L'empowerment pour donner le pouvoir aux citoyens des cités de France

Rédigé par Maria Magassa-Konaté | Mardi 25 Juin 2013 à 07:00

           

Les dernières élections présidentielles de 2012 ont été marquées par une forte abstention des habitants des quartiers populaires, dont beaucoup ne croit plus en la politique. Pourtant, en s’organisant en groupe, cette population a les cartes en main pour améliorer son quotidien. Si des mobilisations citoyennes ont existé et existent dans ce sens, Graines de France, un club de réflexion à destination des quartiers populaires et auteur du rapport « Organisez-vous ! Construire la participation politique en quartiers populaires », constate la nécessité de développer ces démarches.

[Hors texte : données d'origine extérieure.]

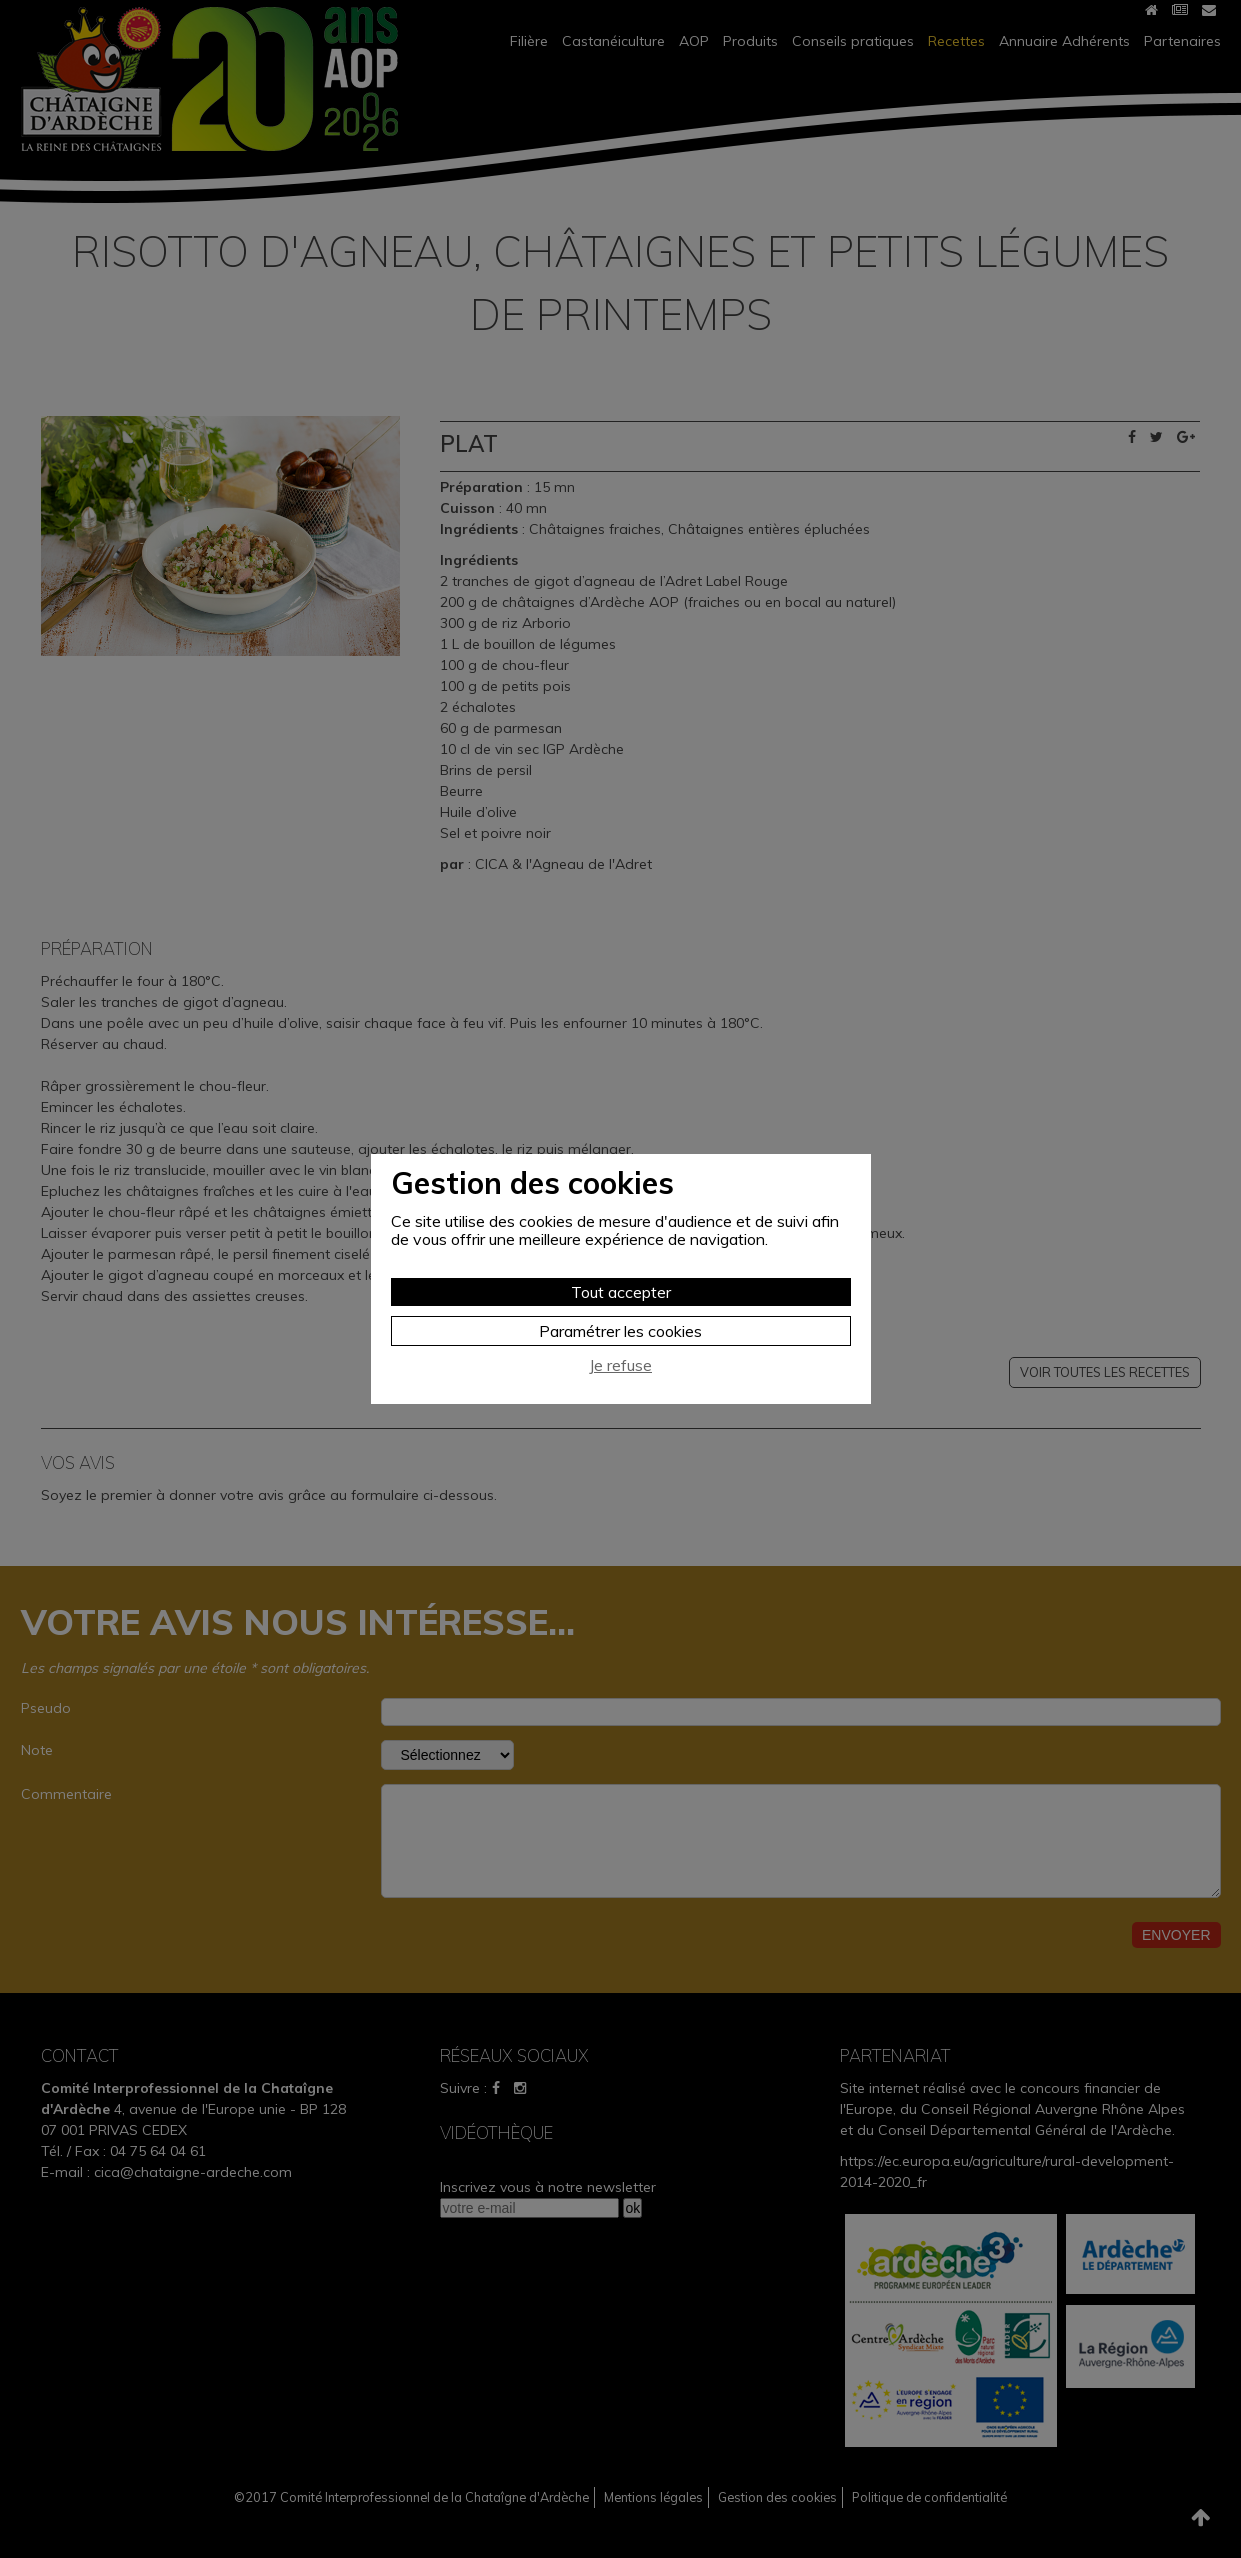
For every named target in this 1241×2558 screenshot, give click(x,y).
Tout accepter (621, 1292)
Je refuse (620, 1365)
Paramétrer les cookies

Tout à droite William D. Burns, à côté de Réda Didi, président de Graines de France  et Yannick Jadot, député EELV, deuxième en partant de la gauche.
Tout à droite William D. Burns, à côté de Réda Didi, président de Graines de France et Yannick Jadot, député EELV, deuxième en partant de la gauche.
Graines de France a choisi, lundi 17 juin, une salle du Grand Palais, à Paris, pour présenter à la presse, son dernier rapport qui suit celui sur l’« Altérité, racisme et xénophobie dans les campagnes politiques françaises » en 2012.

Le cercle de réflexion à destination des quartiers populaires a décidé cette fois de s’attarder sur l’engagement citoyen de ces habitants avec un rapport intitulé « Organisez-vous ! Construire la participation politique en quartiers populaires » [à télécharger plus bas].

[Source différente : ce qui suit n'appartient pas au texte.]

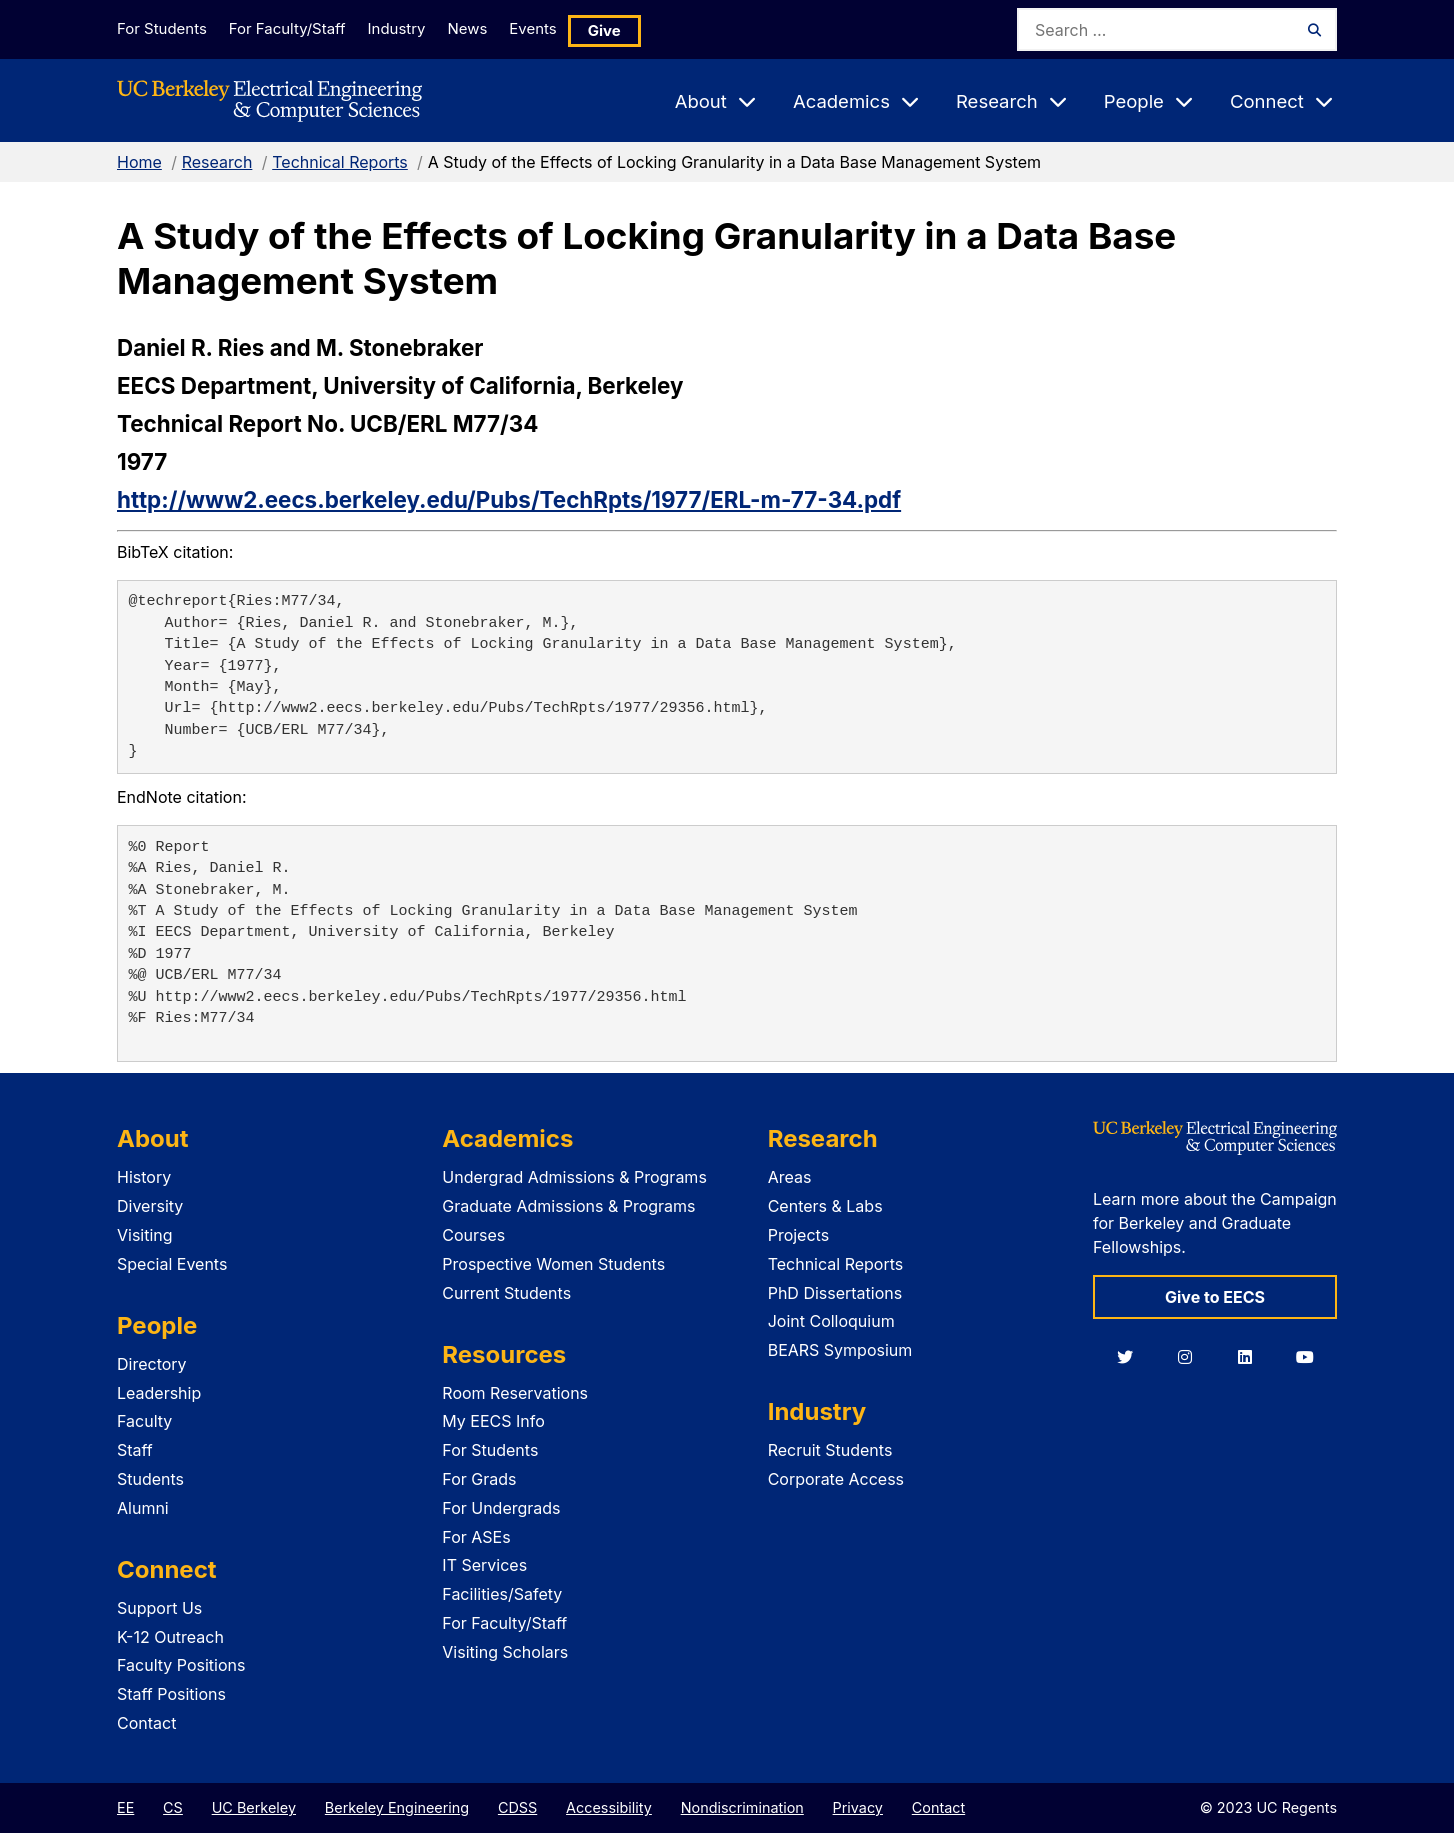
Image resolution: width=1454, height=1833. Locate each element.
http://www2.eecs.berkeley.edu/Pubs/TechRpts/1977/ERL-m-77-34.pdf (509, 499)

Empowerment : le pouvoir aux habitants des cités

« Empowerment », «community organizing » : ce sont les deux termes qui reviennent tout au long de cette présentation. Ces notions venues tout droit des Etats-Unis qualifient la manière dont des citoyens s’organisent pour créer un contre-pouvoir et ainsi faire valoir leurs droits et améliorer leur quotidien et leur cadre de vie.

En France, les habitants des quartiers populaires ont besoin de s’approprier ces outils, juge d’emblée Réda Didi, le président de Graines de France. Selon lui, ces territoires « ne sont pas forcément armés et manquent d’outils » alors qu’« améliorer leur quotidien passe par une phase d’organisation ». « L’idée de ce rapport est d’avoir un état des lieux en France », indique M. Didi.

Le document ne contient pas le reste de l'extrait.